TASK STATEMENT: Put the lines of the material into a numbered list, starting at the line that contains "Task: Select the Баннеры ad type button" and ending at the line that contains "tap(18, 49)", with both of those lines included. Leave out any blank lines.

RECORDED INFORMATION:

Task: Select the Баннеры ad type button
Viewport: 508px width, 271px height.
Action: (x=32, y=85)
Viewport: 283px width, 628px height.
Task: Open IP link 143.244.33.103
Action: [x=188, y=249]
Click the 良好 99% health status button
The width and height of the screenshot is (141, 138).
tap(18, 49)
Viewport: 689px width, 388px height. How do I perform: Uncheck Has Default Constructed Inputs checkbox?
* * *
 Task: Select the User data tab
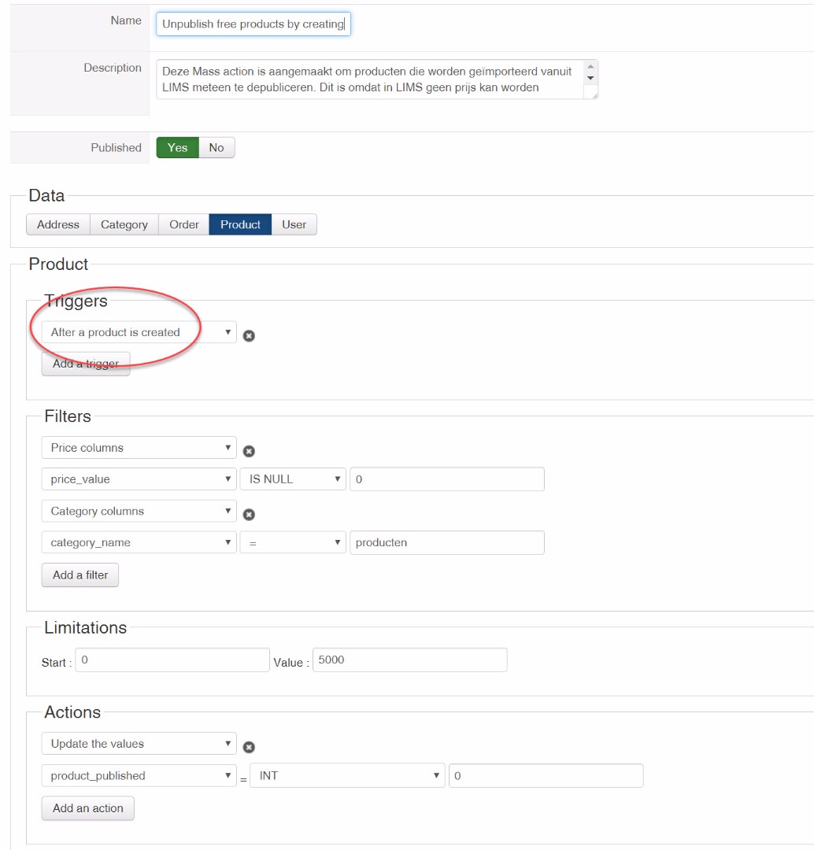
==
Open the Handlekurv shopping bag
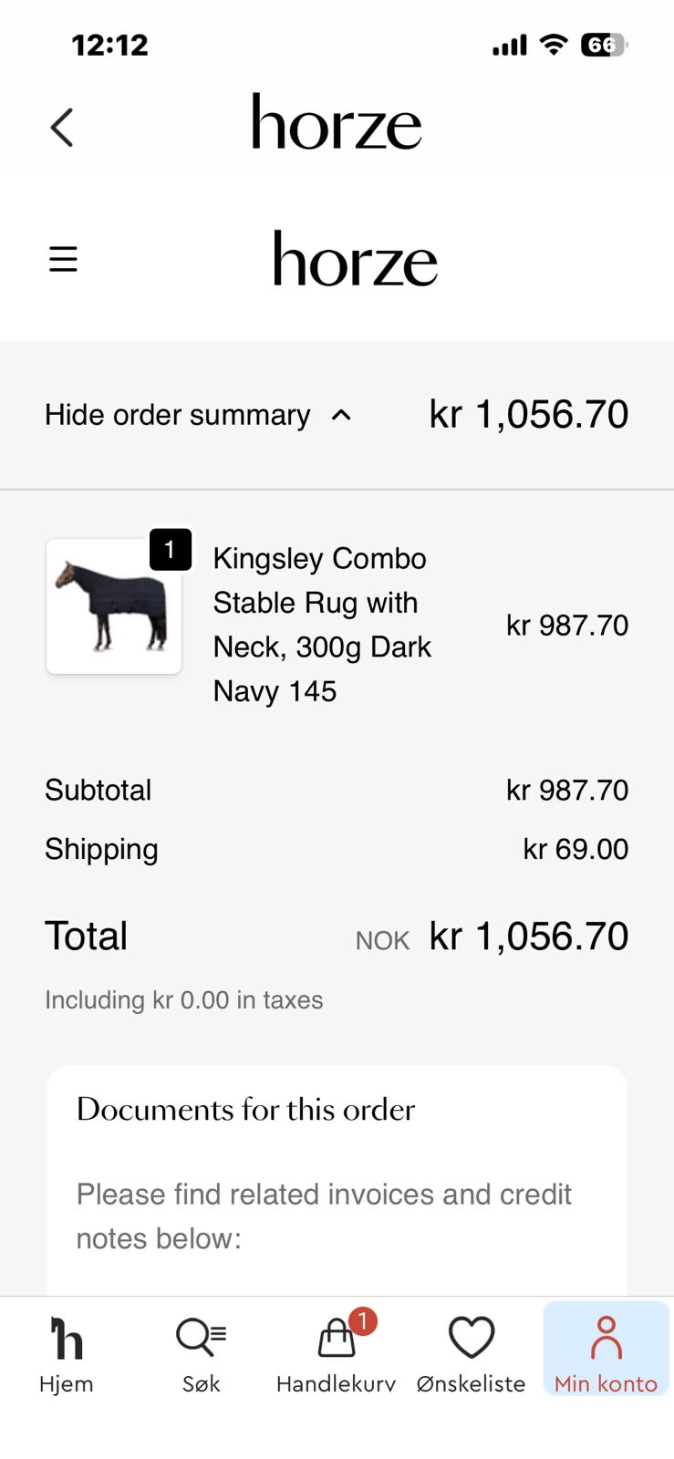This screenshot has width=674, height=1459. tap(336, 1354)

THE ANSWER:
1. Task: Select the Баннеры ad type button
2. Viewport: 508px width, 271px height.
3. Action: (x=32, y=85)
4. Viewport: 283px width, 628px height.
5. Task: Open IP link 143.244.33.103
6. Action: [x=188, y=249]
7. Click the 良好 99% health status button
8. The width and height of the screenshot is (141, 138).
9. tap(18, 49)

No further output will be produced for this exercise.